Estimated future direct warranty costs are accrued and charged to cost of sales - homebuilding in the period in which the related homebuilding revenue is recognized. Amounts accrued are based upon estimates of the amount the Company expects to pay for warranty work. The Company assesses the adequacy of its warranty reserves on a quarterly basis and adjusts the amounts recorded, if necessary. Warranty reserves are included in accounts payable and accrued liabilities in the accompanying condensed consolidated balance sheets.

Changes in warranty reserves are detailed in the table set forth below (in thousands):
 
June 30, 2013
 
December 31, 2012
Warranty reserves, beginning of period
$
141

 
$
102

Warranty reserves accrued
170

 
51

Warranty expenditures
(6
)
 
(12
)
Warranty reserves, end of period
$
305

 
$
141


Consolidation of Variable Interest Entities:

The Company enters into purchase and option agreements for the purchase of real estate as part of the normal course of business. These purchase and option agreements enable the Company to acquire real estate at one or more future dates at pre-determined prices. The Company believes these acquisition structures reduce its financial risk associated with real estate acquisitions and holdings and allow the Company to better manage its cash position.

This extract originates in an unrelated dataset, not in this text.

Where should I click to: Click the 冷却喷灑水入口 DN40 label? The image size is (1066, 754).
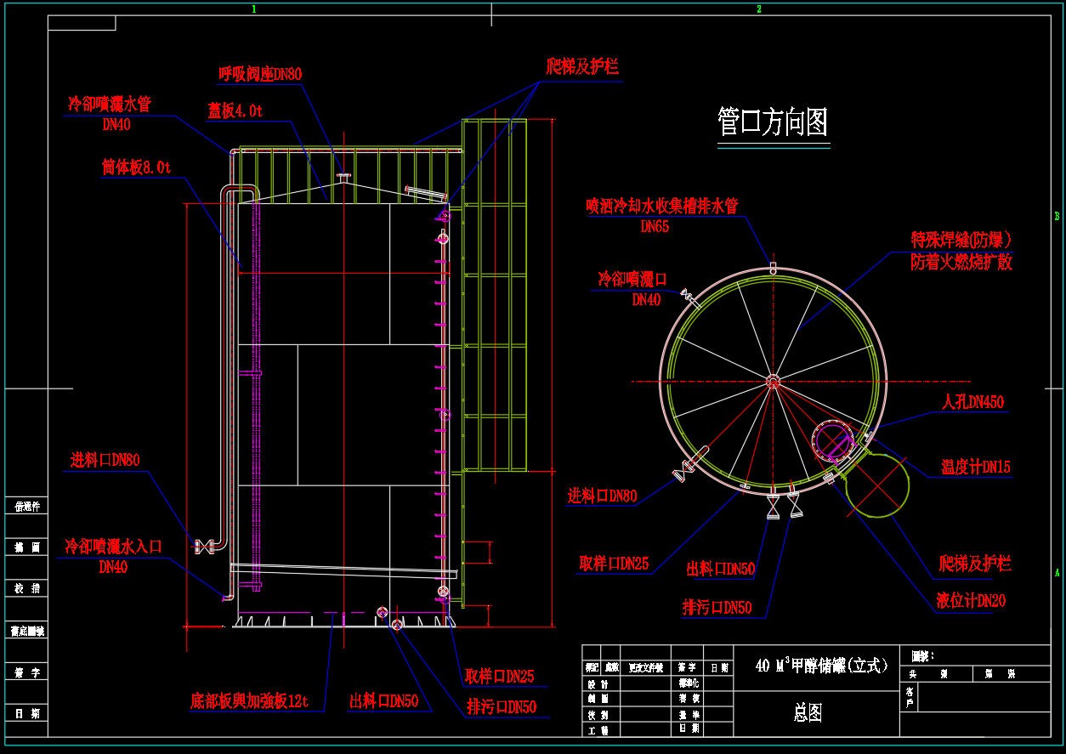pyautogui.click(x=113, y=556)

Based on the provisions of the relevant accounting guidance, the Company concluded that when it enters into a purchase agreement to acquire real estate from an entity, a variable interest entity (“VIE”), may be created. The Company evaluates all option and purchase agreements for real estate to determine whether they are a VIE. The applicable accounting guidance requires that for each VIE, the Company assess whether it is the primary beneficiary and, if it is, the Company consolidates the VIE in its condensed consolidated financial statements in accordance with ASC Topic 810 - Consolidations, and would reflect such assets and liabilities as “Real estate inventories not owned.”

14




In order to determine if the Company is the primary beneficiary, it must first assess whether it has the ability to control the activities of the VIE that most significantly impact its economic performance. Such activities include, but are not limited to, the ability to determine the budget and scope of land development work, if any; the ability to control financing decisions for the VIE; the ability to acquire additional land into the VIE or dispose of land in the VIE not under contract with us; and the ability to change or amend the existing option contract with the VIE. If the Company is not determined to control such activities, the Company is not considered the primary beneficiary of the VIE. If the Company does have the ability to control such activities, the Company will continue its analysis by determining if it is also expected to absorb a potentially significant amount of the VIE’s losses or, if no party absorbs the majority of such losses, if the Company will benefit from a potentially significant amount of the VIE’s expected gains.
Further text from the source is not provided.